■ PAGE TEXT

Carl Marinus Brinck Christensen was born October 10, 1860 in Aalborg, Nordjylland [North Jutland], Denmark and christened June 30, 1861 in Aalborg's St. Budolfi (Lutheran) Cathedral. He died May 5, 1937 in North Vancouver, British Columbia, Canada. Carl M. B. Christensen's funeral service was held May 7, 1937 in the Danish Lutheran Church on the corner of Prince Albert Street and East 19th Avenue in Vancouver and he is buried in Capilano View Cemetery, 1490 Third Street, West Vancouver, B. C., Canada.

Carl M. B. Christensen (Oct 10, 1860 – May 5, 1937) lived with his parents, Niels Christensen (? – before 1880) and Nielsine Kirstine Brinck (chr Aug 26, 1830 – after 1890), his older brother Jorgen Christian Christensen (Sept 15, 1858 – after 1925) and his younger brother Rudolph Marius Engelbreth Christensen (circa 1865 – after 1880), at 30 Vestergade [Westerners Street], Kobstad parish, in the Fleskum district of Aalborg, Denmark.

Other family researchers have indicated that Niels Christensen (? – before 1880) was a master tailor. Perhaps Carl Christensen and his father Niels Christensen were descendants of Christen Christensen (c1746 - ?), a master button maker, and his wife Maren Nielsdatter (c1742 - ?) who lived at the same address in 1787.

■ DATA TO USE

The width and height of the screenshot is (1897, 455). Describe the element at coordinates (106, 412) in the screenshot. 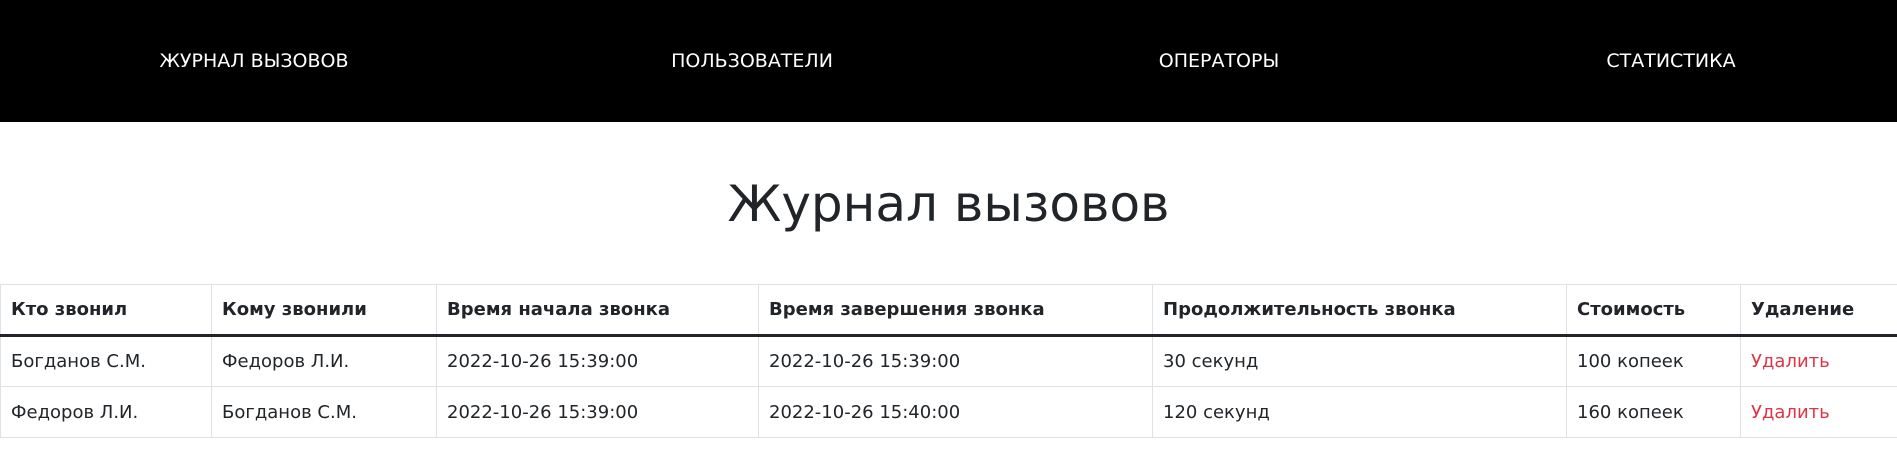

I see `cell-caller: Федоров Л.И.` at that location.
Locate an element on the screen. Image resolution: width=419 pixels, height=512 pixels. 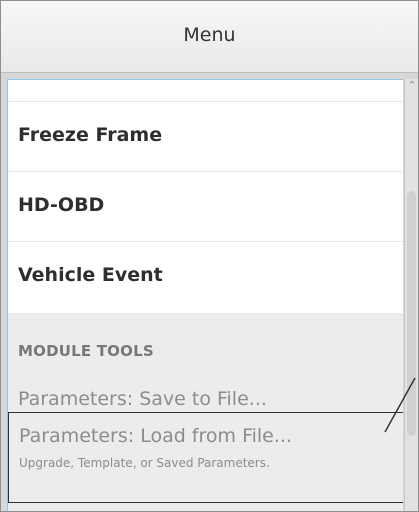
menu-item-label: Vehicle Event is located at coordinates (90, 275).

---

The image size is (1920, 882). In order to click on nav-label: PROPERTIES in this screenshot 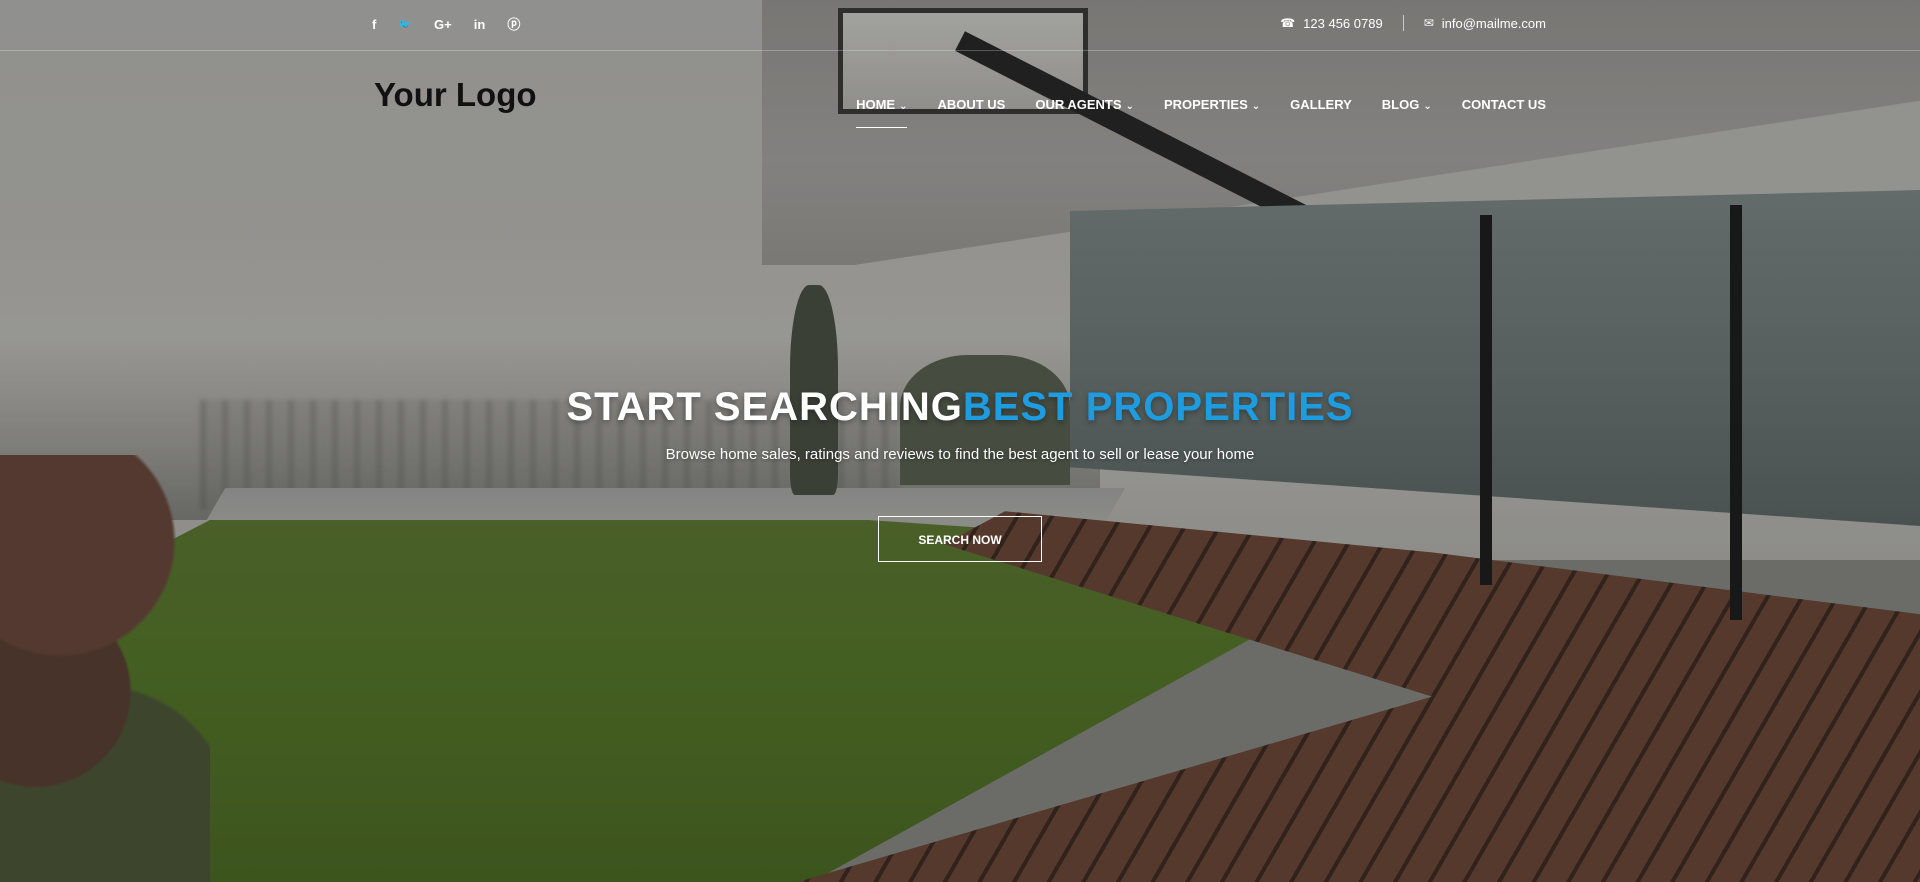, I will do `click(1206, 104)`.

* * *

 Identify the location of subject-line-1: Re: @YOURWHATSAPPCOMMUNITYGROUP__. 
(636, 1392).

■ BRIEF A
Answer these questions from the Christensen biography:
(i) In which church was Carl M. B. Christensen christened?
(ii) At what address did he live with his parents and brothers in Aalborg?
(iii) According to other family researchers, what was Niels Christensen's trade?
■ BRIEF B
Render the listing lines between the line containing "Locate an element" and the line containing "menu-item-label: Vehicle Event", inclusive, as a Markdown table with the columns Row and Line, skipping blank lines. Leave the pictures out.
The Christensen biography and the listing have no connection to each other.

■ RESPONSE AREA A
(i) Aalborg's St. Budolfi (Lutheran) Cathedral
(ii) 30 Vestergade, Kobstad parish, in the Fleskum district of Aalborg
(iii) He was a master tailor.

■ RESPONSE AREA B
| Row | Line |
|---|---|
| 1 | Locate an element on the screen. Image resolution: width=419 pixels, height=512 pixels.  |
| 2 | menu-item-label: Vehicle Event is located at coordinates (90, 275). |